▶ [Records]
-- -- --

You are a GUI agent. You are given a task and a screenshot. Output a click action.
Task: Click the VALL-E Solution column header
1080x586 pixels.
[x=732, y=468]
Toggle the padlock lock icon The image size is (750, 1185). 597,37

-- -- --

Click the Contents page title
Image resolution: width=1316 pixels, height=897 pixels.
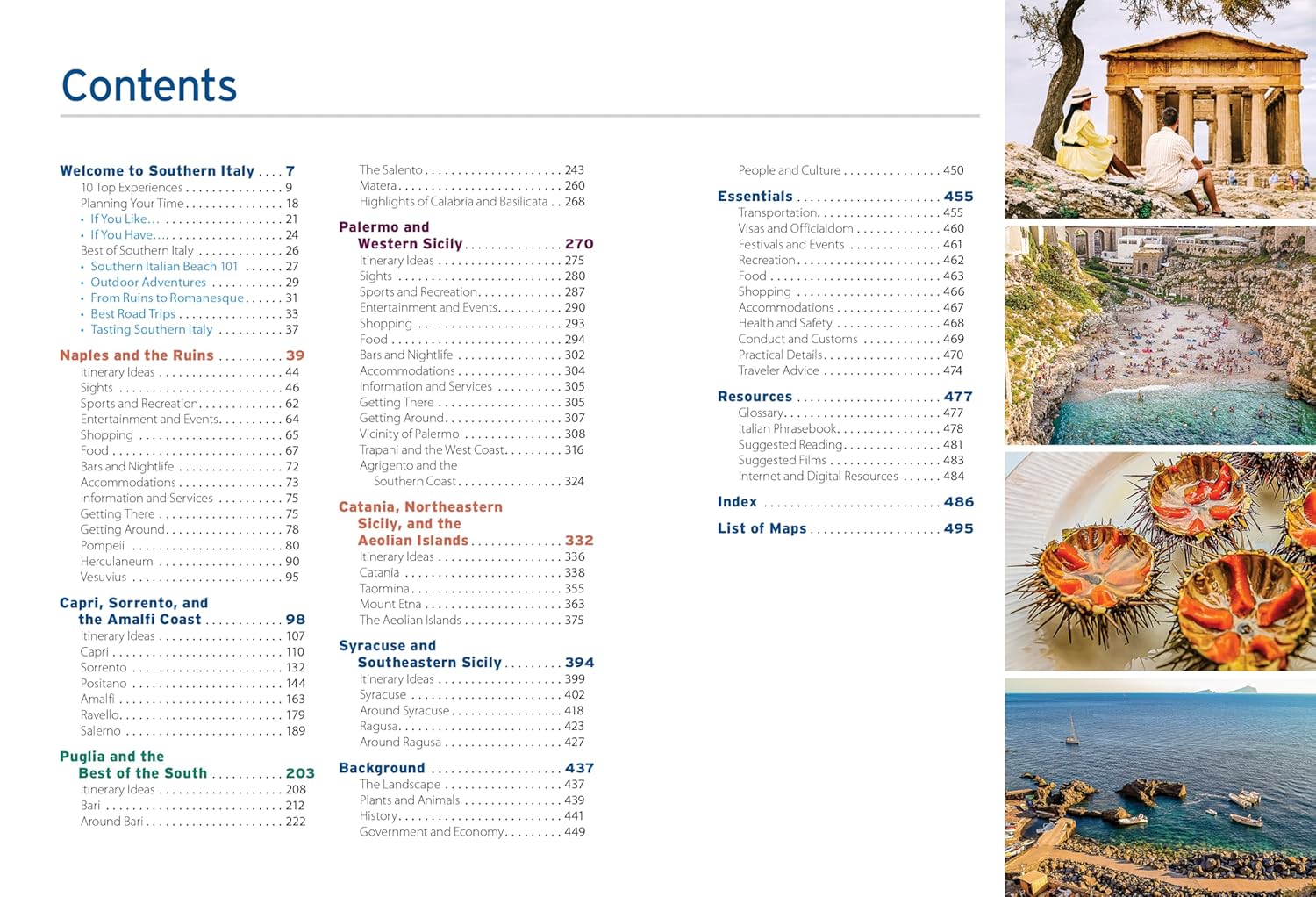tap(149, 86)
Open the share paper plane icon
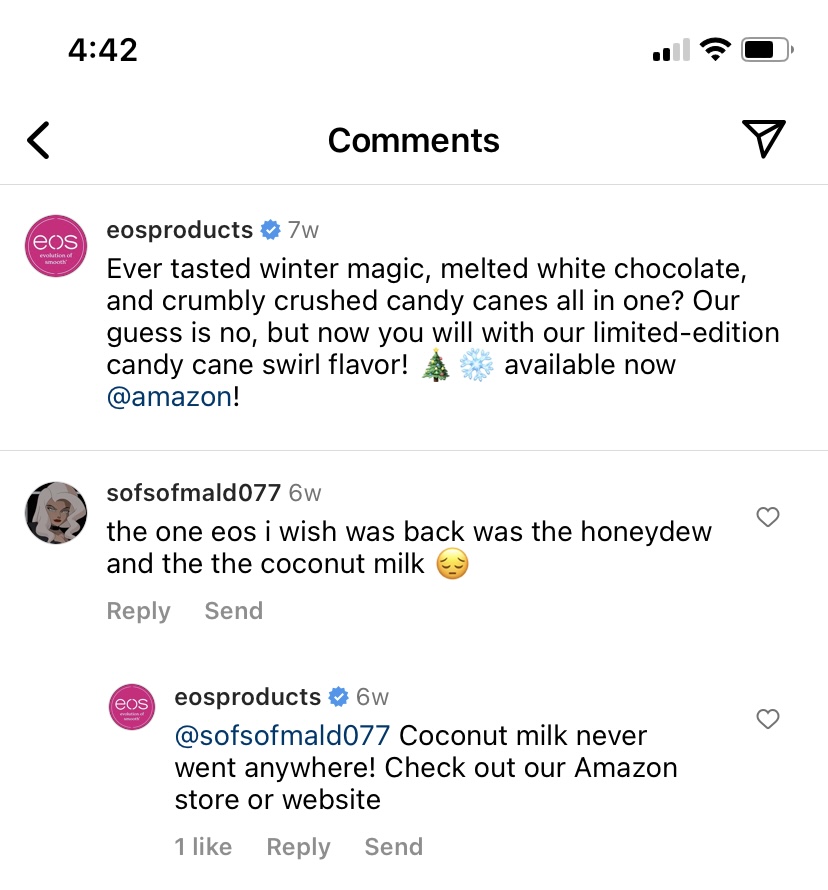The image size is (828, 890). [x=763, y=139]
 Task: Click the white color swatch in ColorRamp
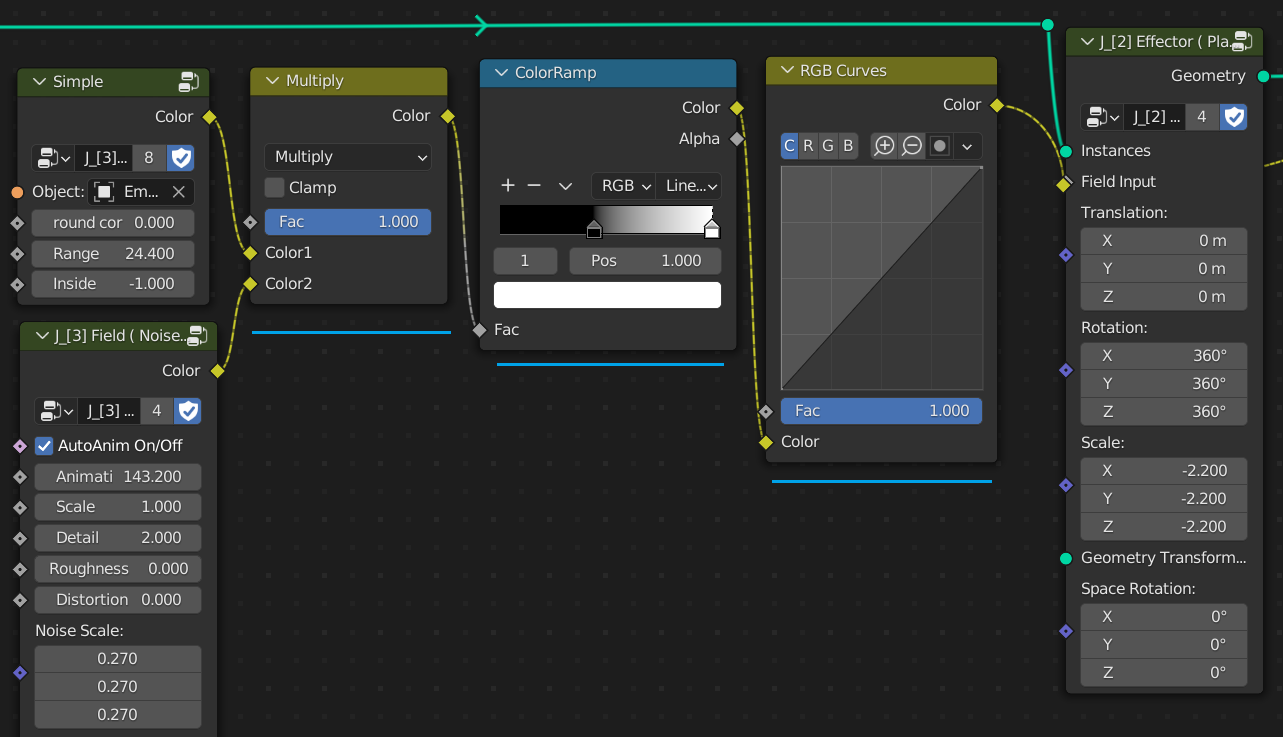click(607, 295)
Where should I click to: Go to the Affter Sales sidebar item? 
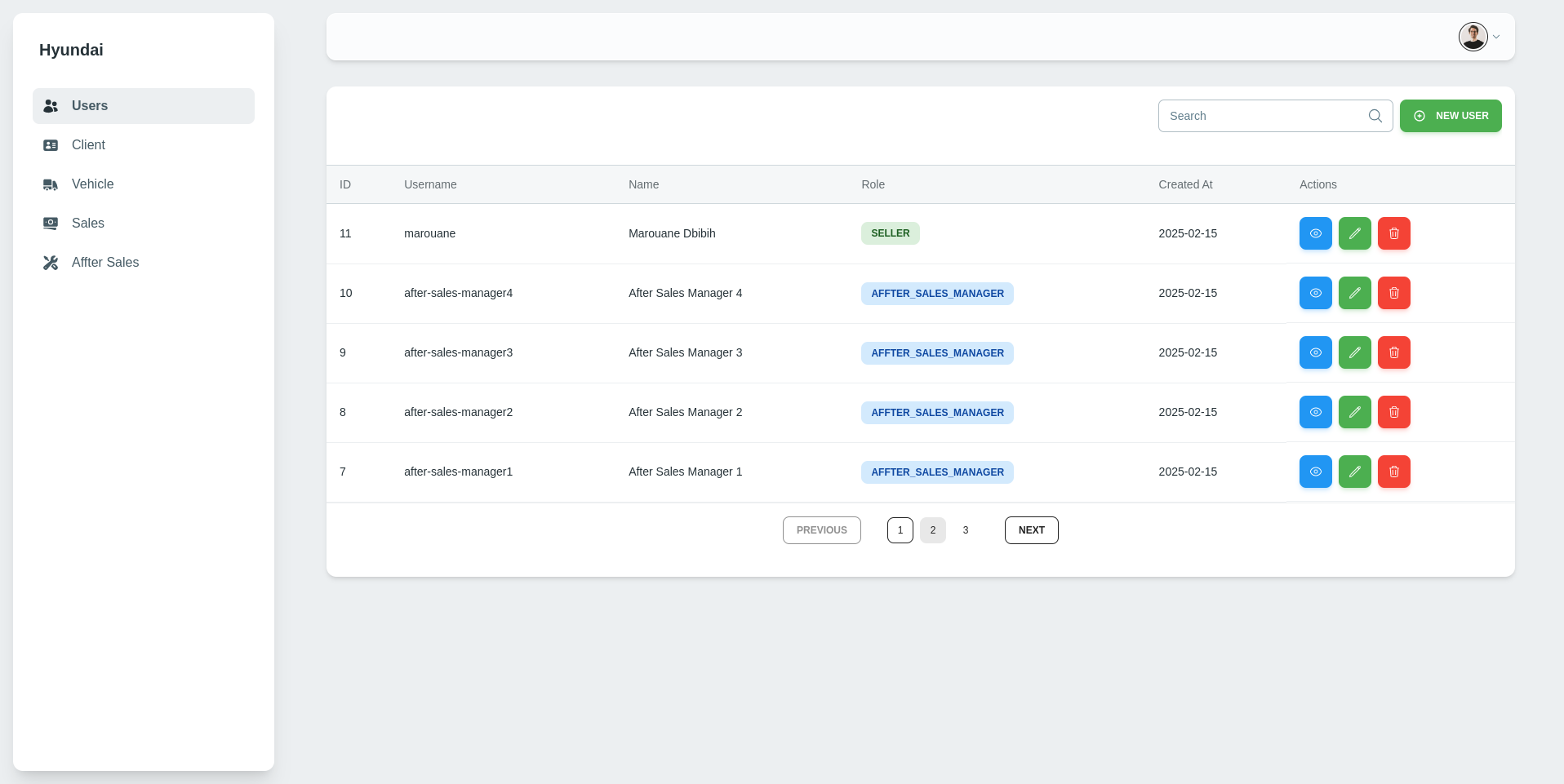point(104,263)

-- -- --

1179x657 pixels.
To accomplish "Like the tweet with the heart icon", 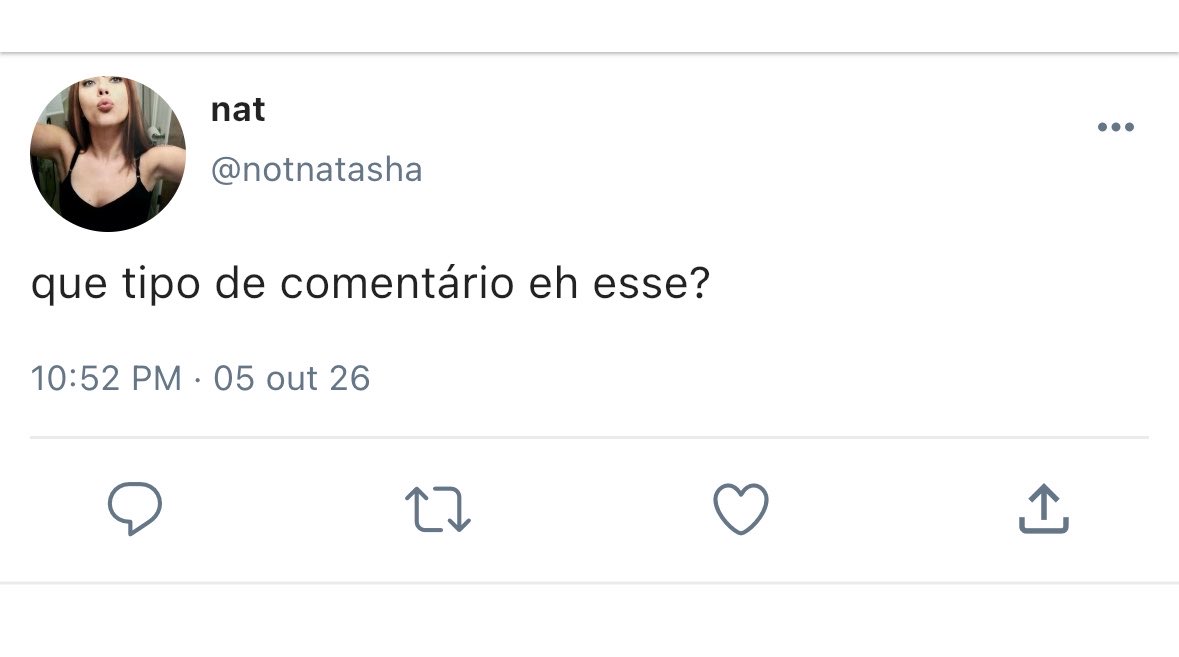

-- -- --

▶ [Your task] Could you restate word for word the lines above from the one containing "Task: Click the VALL-E Solution column header" through the one containing "Toggle the padlock", both included, and nothing else?

▶ [Response]
Task: Click the VALL-E Solution column header
1080x586 pixels.
[x=732, y=468]
Toggle the padlock lock icon The image size is (750, 1185). 597,37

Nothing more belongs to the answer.